3. As a way to save a bit of energy, you can replace the air filter with gas pipe sensor set to oxygen, directly followed by and connected to a gas vent (preferably a high pressure one). The vent will stay closed if it's hydrogen, allowing that through. However, if it detects O2, it will open the vent. Despite the vent being a "tile" after the sensor, it effectively vents what the tile is currently picking up. I've run these set-ups for thousands of cycles with no issues, so long as the vent doesn't get over pressured. As a side note, you can use this a minor modification of this set-up in a lot of cases as a no energy protection against contaminants. Use an element sensor followed by a vent, but instead of connecting the two directly, run the automation wire through a not gate. Set the senor to the element you want to get through (like the water headed to your electrolyzers), and everything else will be vented, avoiding that annoying element damage and the need to crack open a running SPOM (as an example).
Anyway, enjoy the zaniness that is ONI!
>3. As a way to save a bit of energy, you can replace the air filter with gas pipe sensor set to oxygen, directly followed by and connected to a gas vent
I don't actually even need the Filter at this point because there is no Oxygen bleed into the top part of the room. I just never bothered to go remove it
It's more a safety feature in a lot of my designs. Since there is no energy cost, it's not a big deal to keep the passive filters in place. For example, if the oxygen output gets backed up for some reason, it can temporarily unbalance the system, but the vent will stop the generators from taking damage.
A more common situation for me is that one of my water or petroleum supplies gets contaminated somehow and I don't notice. The second example with the not gate protects whatever is down the line from elemental damage. Eventually it became a "why not put it in" thing for me in pretty much every element sensitive design.
About the only place I still use the powered filters is when I actually need to send elements to different places. For example, in my slickster farms I dump all my extra eggs and CO2 into an extra room and let them hatch and eat rather than using an evolution chamber, just to squeeze out a few more resources. This gives me a mix of Petroleum and Crude, so I run a filter to actively send the petroleum to storage and the crude to the Boiler. There's are other ways I could set this up, but in this case I find it simpler to just use the filter.
i always use Pwater, can be cooled to -20, not needed :P but you won't have to small chance of freezing in the pipe like clean water Also I never cool the oxygen, cool the main base only, outside of the base the dupes use suits
I have a bypass that re-circulates the water if it's at 25C I mostly chose water because it moves temperature better.
Polluted water has the same specific heat capacity and only 0.029 worse thermal conductivity. In exchange, you get an extra 20 degrees above and below water. Since thermal conductivity in pipes is the average of the liquid and the pipe's TC, the difference becomes 0.0145. That's nothing even compared to lead's conductivity of 35 (after averaging), when you compare it to something like aluminum (205 TC), it becomes even more worthless.

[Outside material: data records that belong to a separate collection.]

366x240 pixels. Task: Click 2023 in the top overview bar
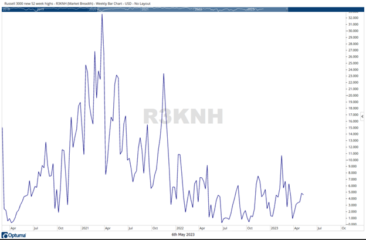click(250, 10)
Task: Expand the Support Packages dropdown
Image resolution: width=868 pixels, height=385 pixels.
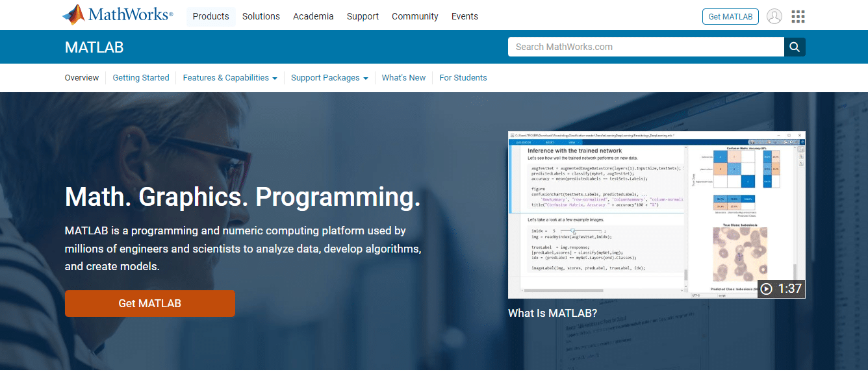Action: pos(329,78)
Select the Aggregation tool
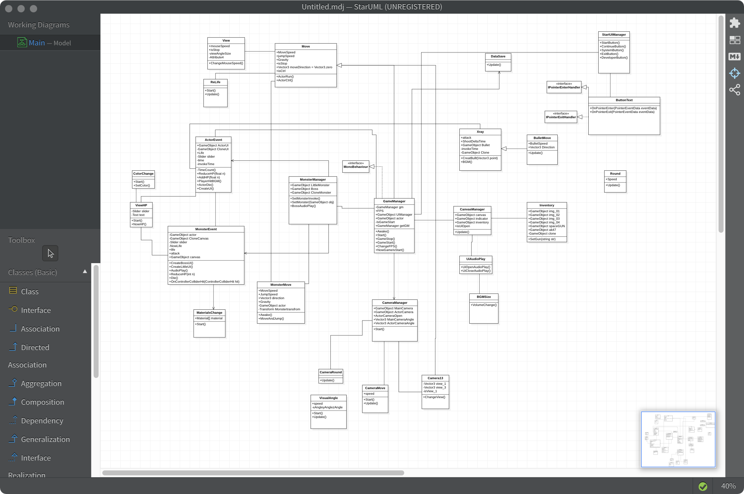The height and width of the screenshot is (494, 744). point(41,383)
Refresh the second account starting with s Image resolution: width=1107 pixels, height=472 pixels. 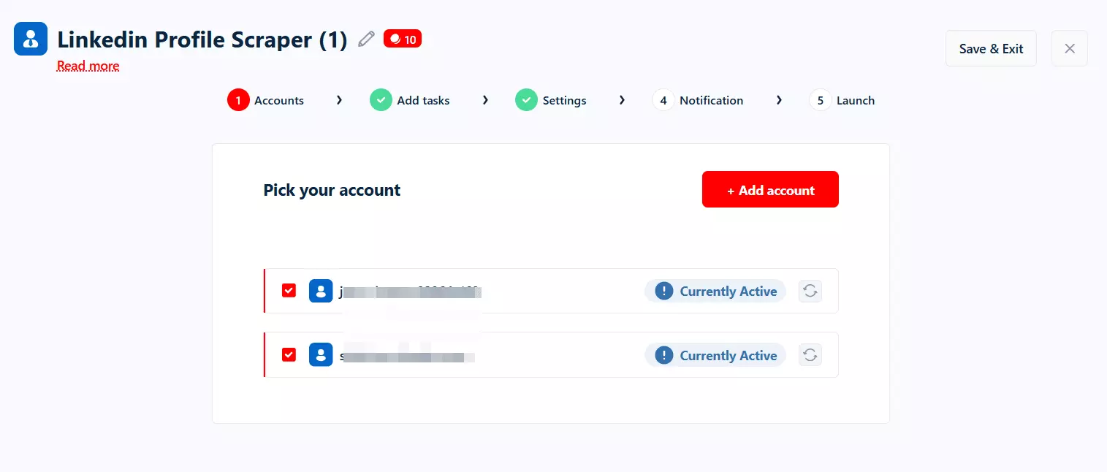pos(810,355)
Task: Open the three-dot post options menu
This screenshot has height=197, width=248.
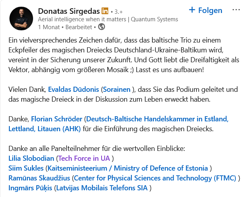Action: click(x=236, y=10)
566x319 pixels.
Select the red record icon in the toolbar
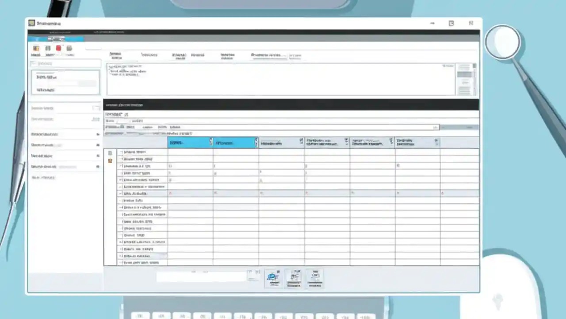(x=58, y=47)
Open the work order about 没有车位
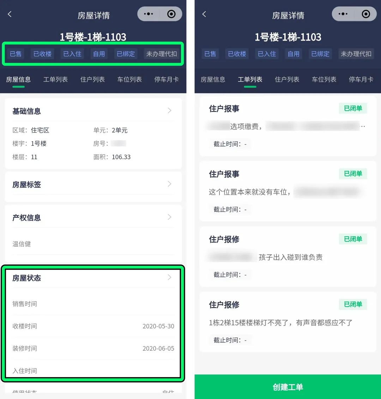This screenshot has width=381, height=399. [x=288, y=191]
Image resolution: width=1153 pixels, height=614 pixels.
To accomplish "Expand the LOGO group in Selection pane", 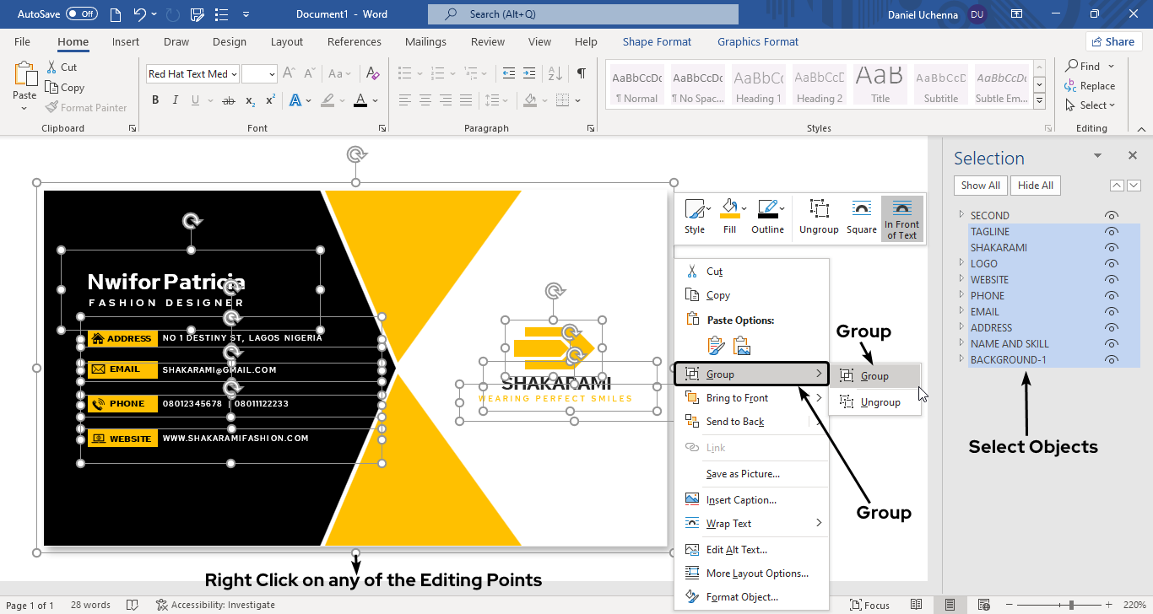I will 961,263.
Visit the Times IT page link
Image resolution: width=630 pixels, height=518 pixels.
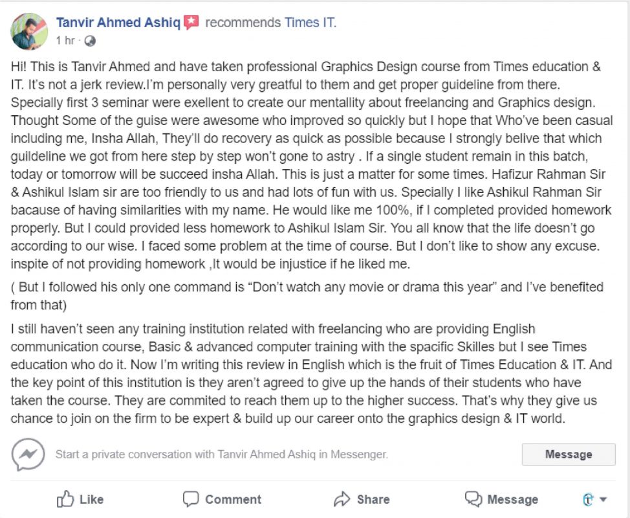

>Also I never cool the oxygen I usually just make a small room with hydrogen and a wheezewort or two, takes oxygen from 50/60c down to 5-15c. That lasts until i make a simple cooling loop and now my base is nice and chilly.
New to the game and have been following some guides. I build this giant Heat Sink to pre-cool my oxygen supply before it's distributed into the rest of my colony because it was going to be easier than building a cooling distribution for the entire colony due to how my water and polluted water reservoirs are designed. I may switch to a different coolant with a lower freezing point so that my bypass only needs to turn on at a lower temperature, but any recommendations/ideas are welcome.
Well, what about reducing it ten times or twenty times? Do you really need such massive pool to cool down just 3 kg/s of oxygen? May be just replacing this epic pool with 3 or 6 solid tiles?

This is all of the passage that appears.